Reproduce every one of the records below word for word, changing nothing.

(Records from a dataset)
## Start
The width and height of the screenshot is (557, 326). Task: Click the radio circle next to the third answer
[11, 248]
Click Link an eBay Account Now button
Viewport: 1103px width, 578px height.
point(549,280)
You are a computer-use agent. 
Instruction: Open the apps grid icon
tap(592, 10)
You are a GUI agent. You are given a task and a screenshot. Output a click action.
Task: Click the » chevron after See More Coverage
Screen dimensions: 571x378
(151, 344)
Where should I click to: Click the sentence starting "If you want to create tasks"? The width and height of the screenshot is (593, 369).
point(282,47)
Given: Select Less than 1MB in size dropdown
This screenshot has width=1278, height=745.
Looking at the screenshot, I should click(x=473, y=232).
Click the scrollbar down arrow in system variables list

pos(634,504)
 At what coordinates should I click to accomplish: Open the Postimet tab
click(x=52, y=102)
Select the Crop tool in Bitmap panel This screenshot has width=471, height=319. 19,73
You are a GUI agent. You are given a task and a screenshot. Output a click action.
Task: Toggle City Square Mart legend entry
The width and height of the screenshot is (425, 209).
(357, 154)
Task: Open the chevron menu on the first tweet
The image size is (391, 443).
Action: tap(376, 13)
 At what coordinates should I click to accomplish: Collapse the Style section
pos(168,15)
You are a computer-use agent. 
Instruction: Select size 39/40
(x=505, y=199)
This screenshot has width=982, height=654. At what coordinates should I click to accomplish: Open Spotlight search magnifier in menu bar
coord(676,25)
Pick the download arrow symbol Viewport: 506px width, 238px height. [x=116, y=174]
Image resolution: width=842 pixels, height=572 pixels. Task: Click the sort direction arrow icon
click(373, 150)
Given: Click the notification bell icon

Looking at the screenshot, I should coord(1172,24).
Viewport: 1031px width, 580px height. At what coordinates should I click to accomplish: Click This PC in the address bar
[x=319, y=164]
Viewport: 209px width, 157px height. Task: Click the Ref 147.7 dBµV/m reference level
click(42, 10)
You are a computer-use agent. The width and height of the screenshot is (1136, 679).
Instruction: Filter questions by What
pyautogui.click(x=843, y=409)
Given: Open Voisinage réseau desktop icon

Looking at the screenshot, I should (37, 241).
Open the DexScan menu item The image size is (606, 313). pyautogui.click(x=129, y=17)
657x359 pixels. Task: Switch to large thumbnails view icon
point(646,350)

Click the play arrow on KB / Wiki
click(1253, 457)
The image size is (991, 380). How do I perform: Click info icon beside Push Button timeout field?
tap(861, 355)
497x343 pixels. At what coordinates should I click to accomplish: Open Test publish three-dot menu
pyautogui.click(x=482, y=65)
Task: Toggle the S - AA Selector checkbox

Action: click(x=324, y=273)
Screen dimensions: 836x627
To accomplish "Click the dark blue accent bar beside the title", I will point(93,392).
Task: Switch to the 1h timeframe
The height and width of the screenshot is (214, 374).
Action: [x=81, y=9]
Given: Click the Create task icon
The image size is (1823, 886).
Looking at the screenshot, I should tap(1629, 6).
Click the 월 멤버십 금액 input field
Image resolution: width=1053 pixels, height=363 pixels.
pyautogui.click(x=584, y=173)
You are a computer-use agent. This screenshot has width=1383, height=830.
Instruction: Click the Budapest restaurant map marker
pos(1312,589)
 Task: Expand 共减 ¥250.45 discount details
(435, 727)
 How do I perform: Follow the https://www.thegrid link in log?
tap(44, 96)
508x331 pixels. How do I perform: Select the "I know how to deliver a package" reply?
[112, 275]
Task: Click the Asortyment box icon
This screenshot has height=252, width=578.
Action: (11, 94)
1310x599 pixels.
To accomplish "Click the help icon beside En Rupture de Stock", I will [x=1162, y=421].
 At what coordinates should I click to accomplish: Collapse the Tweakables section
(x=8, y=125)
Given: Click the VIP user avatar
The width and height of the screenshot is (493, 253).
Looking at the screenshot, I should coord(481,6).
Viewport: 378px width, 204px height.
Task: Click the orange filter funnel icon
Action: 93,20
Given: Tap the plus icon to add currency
## End
Result –
The width and height of the screenshot is (557, 326). Task: Click the radio circle next to the third answer
[11, 248]
Click Link an eBay Account Now button
Viewport: 1103px width, 578px height.
point(549,280)
You are a computer-use agent. 
Instruction: Open the apps grid icon
tap(592, 10)
You are a GUI agent. You are given a task and a screenshot. Output a click action.
Task: Click the » chevron after See More Coverage
Screen dimensions: 571x378
(151, 344)
Where should I click to: Click the sentence starting "If you want to create tasks"? The width and height of the screenshot is (593, 369).
point(282,47)
Given: Select Less than 1MB in size dropdown
This screenshot has width=1278, height=745.
Looking at the screenshot, I should click(x=473, y=232).
Click the scrollbar down arrow in system variables list

pos(634,504)
 At what coordinates should I click to accomplish: Open the Postimet tab
click(x=52, y=102)
Select the Crop tool in Bitmap panel This screenshot has width=471, height=319. 19,73
You are a GUI agent. You are given a task and a screenshot. Output a click action.
Task: Toggle City Square Mart legend entry
The width and height of the screenshot is (425, 209).
(357, 154)
Task: Open the chevron menu on the first tweet
The image size is (391, 443).
Action: tap(376, 13)
 At what coordinates should I click to accomplish: Collapse the Style section
pos(168,15)
You are a computer-use agent. 
Instruction: Select size 39/40
(x=505, y=199)
This screenshot has width=982, height=654. At what coordinates should I click to accomplish: Open Spotlight search magnifier in menu bar
coord(676,25)
Pick the download arrow symbol Viewport: 506px width, 238px height. [x=116, y=174]
Image resolution: width=842 pixels, height=572 pixels. Task: Click the sort direction arrow icon
click(373, 150)
Given: Click the notification bell icon

Looking at the screenshot, I should coord(1172,24).
Viewport: 1031px width, 580px height. At what coordinates should I click to accomplish: Click This PC in the address bar
[x=319, y=164]
Viewport: 209px width, 157px height. Task: Click the Ref 147.7 dBµV/m reference level
click(42, 10)
You are a computer-use agent. The width and height of the screenshot is (1136, 679).
Instruction: Filter questions by What
pyautogui.click(x=843, y=409)
Given: Open Voisinage réseau desktop icon

Looking at the screenshot, I should (37, 241).
Open the DexScan menu item The image size is (606, 313). pyautogui.click(x=129, y=17)
657x359 pixels. Task: Switch to large thumbnails view icon
point(646,350)

Click the play arrow on KB / Wiki
click(1253, 457)
The image size is (991, 380). How do I perform: Click info icon beside Push Button timeout field?
tap(861, 355)
497x343 pixels. At what coordinates should I click to accomplish: Open Test publish three-dot menu
pyautogui.click(x=482, y=65)
Task: Toggle the S - AA Selector checkbox

Action: click(x=324, y=273)
Screen dimensions: 836x627
To accomplish "Click the dark blue accent bar beside the title", I will point(93,392).
Task: Switch to the 1h timeframe
The height and width of the screenshot is (214, 374).
Action: [x=81, y=9]
Given: Click the Create task icon
The image size is (1823, 886).
Looking at the screenshot, I should tap(1629, 6).
Click the 월 멤버십 금액 input field
Image resolution: width=1053 pixels, height=363 pixels.
pyautogui.click(x=584, y=173)
You are a computer-use agent. This screenshot has width=1383, height=830.
Instruction: Click the Budapest restaurant map marker
pos(1312,589)
 Task: Expand 共减 ¥250.45 discount details
(435, 727)
 How do I perform: Follow the https://www.thegrid link in log?
tap(44, 96)
508x331 pixels. How do I perform: Select the "I know how to deliver a package" reply?
[112, 275]
Task: Click the Asortyment box icon
This screenshot has height=252, width=578.
Action: (11, 94)
1310x599 pixels.
To accomplish "Click the help icon beside En Rupture de Stock", I will [x=1162, y=421].
 At what coordinates should I click to accomplish: Collapse the Tweakables section
(x=8, y=125)
Given: Click the VIP user avatar
The width and height of the screenshot is (493, 253).
Looking at the screenshot, I should coord(481,6).
Viewport: 378px width, 204px height.
Task: Click the orange filter funnel icon
Action: 93,20
Given: Tap the plus icon to add currency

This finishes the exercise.